Nationwide, heart-disease awareness among women has declined, particularly among Black and Hispanic women. This Valentine's Day, health experts are urging women to learn about the signs and symptoms of heart disease, and take steps to protect heart health.

Dr. Gina Wei, senior scientific advisor on women's health with the National Heart, Lung and Blood Institute at the National Institutes of Health, explained that hormonal changes may affect a woman's risk for coronary heart disease. Other risk factors include high blood pressure, diabetes, endometriosis, and lack of physical activity, among others.

"To all young women, heart disease can strike at any age. But the good news is it's largely preventable. So it's very important to know your personal risk factors," Wei said.
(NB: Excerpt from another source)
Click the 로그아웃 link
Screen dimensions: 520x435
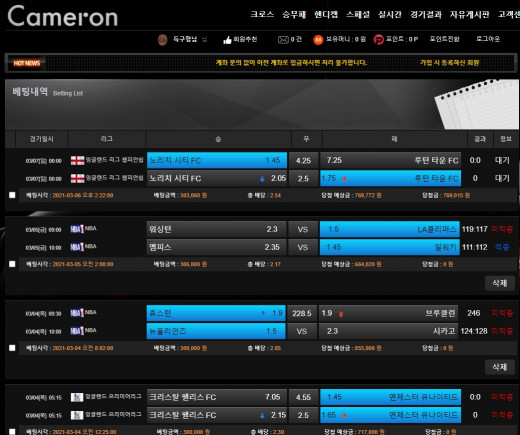pos(488,39)
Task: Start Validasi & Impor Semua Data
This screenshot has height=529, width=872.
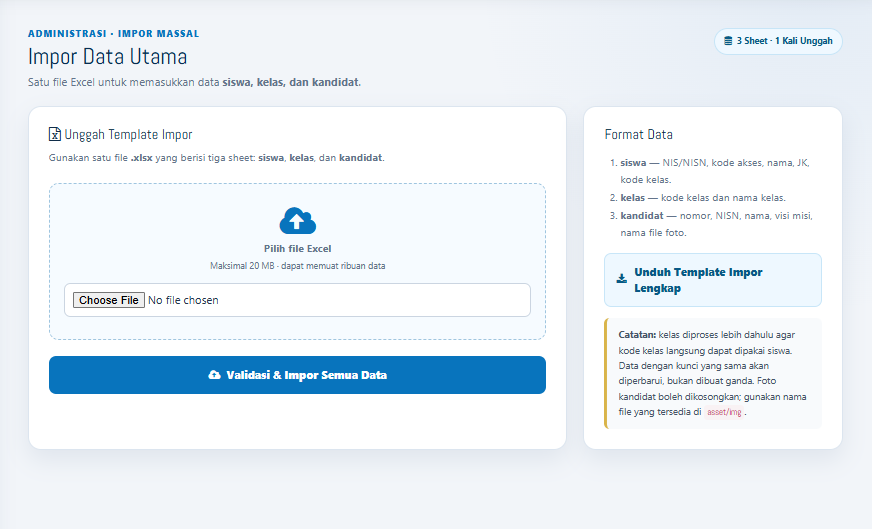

According to the Institutes, many heart-disease symptoms in women often differ from men, including prolonged chest pain while resting, nausea and vomiting, and sleep problems. According to the Ohio Department of Health, among Buckeye State residents, heart disease rates are higher in adults aged 65 and older and among people living in the Appalachian region of the state.

Wei added that making small changes in everyday routines can keep hearts healthy.

"So, for example, we can try adding a little bit more physical activity to our day, we can add an extra fruit or vegetable to a meal, take some time to de-stress through meditation or prayer, and try to get enough sleep," she said.

More than 60 million American women are living with some form of heart disease, and the condition is the leading cause of death for women in the U.S. In 2021, one in five female deaths were caused by heart disease, according to the Centers for Disease Control and Prevention.